▶ [Written task]
Rewrite the overlap–save passage below, starting with "File:Overlap-save algorithm.png" and going on through "is 15 samples.", with "rectangular" put in place of "boxcar".

Overlap–save method

Overlap–save is the traditional name for an efficient way to evaluate the discrete convolution between a very long signal $x[n]$ and a finite impulse response (FIR) filter $h[n]$ :

$y[n] = x[n] * h[n] \ \stackrel{\mathrm{def}}{=} \ \sum_{m=-\infty}^{\infty} h[m] \cdot x[n-m] = \sum_{m=1}^{M} h[m] \cdot x[n-m],\,$

(Eq.1)

where h[m]=0 for m outside the region [1, M].

File:Overlap-save algorithm.png

A sequence of 4 plots depicts one cycle of the Overlap-save convolution algorithm. The 1st plot is a long sequence of data to be processed with a lowpass FIR filter. The 2nd plot is one segment of the data to be processed in piecewise fashion. The 3rd plot is the filtered segment, with the usable portion colored red. The 4th plot shows the filtered segment appended to the output stream. The FIR filter is a boxcar lowpass with M=16 samples, the length of the segments is L=100 samples and the overlap is 15 samples.

The concept is to compute short segments of y[n] of an arbitrary length L, and concatenate the segments together. Consider a segment that begins at n = kL + M, for any integer k, and define:

x_k[n] \ \stackrel{\mathrm{def}}{=} \begin{cases} x[n+kL] & 1 \le n \le L+M-1\\ 0 & \textrm{otherwise}. \end{cases}

y_k[n] \ \stackrel{\mathrm{def}}{=} \ x_k[n]*h[n]\,

Then, for kL + M ≤ n ≤ kL + L + M − 1, and equivalently M ≤ n − kL ≤ L + M − 1, we can write:

\begin{align} y[n] = \sum_{m=1}^{M} h[m] \cdot x_k[n-kL-m] &= x_k[n-kL] * h[n] \\ &\stackrel{\mathrm{def}}{=} \ y_k[n-kL]. \end{align}

The task is thereby reduced to computing y_k[n], for M ≤ n ≤ L + M − 1. The process described above is illustrated in the accompanying figure.

▶ [Raw data]
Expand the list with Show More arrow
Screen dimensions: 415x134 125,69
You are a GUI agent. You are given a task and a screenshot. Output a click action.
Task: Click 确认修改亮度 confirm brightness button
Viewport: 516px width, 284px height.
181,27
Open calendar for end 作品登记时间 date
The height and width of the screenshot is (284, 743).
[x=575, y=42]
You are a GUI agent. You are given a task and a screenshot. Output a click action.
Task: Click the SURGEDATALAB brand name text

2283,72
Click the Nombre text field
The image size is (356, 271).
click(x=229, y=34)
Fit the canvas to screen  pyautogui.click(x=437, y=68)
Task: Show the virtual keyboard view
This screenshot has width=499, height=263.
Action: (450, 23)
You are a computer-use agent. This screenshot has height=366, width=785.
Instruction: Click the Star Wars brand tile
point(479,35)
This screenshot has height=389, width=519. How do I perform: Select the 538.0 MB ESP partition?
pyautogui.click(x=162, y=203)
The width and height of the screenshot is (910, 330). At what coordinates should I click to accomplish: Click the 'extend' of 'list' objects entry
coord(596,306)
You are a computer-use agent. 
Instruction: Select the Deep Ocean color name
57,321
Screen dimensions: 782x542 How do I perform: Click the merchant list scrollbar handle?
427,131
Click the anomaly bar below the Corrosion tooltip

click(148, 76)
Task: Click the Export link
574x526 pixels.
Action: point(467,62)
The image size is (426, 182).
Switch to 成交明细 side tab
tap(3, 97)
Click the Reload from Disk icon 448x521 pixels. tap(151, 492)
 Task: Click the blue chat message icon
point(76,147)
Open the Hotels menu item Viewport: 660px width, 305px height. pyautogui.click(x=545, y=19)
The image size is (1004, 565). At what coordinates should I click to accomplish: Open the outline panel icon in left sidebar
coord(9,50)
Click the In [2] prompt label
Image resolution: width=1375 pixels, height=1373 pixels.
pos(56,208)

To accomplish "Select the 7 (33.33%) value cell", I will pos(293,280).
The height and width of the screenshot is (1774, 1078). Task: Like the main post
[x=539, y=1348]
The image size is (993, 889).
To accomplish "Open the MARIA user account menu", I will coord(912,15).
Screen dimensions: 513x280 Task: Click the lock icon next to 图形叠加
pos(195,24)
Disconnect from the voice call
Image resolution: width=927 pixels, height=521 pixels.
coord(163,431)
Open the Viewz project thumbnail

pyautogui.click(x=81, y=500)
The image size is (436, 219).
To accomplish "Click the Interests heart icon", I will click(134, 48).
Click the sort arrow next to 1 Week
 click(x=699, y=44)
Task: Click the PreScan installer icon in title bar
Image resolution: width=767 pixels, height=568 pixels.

▶ [Response to the task]
File:Overlap-save algorithm.png

A sequence of 4 plots depicts one cycle of the Overlap-save convolution algorithm. The 1st plot is a long sequence of data to be processed with a lowpass FIR filter. The 2nd plot is one segment of the data to be processed in piecewise fashion. The 3rd plot is the filtered segment, with the usable portion colored red. The 4th plot shows the filtered segment appended to the output stream. The FIR filter is a rectangular lowpass with M=16 samples, the length of the segments is L=100 samples and the overlap is 15 samples.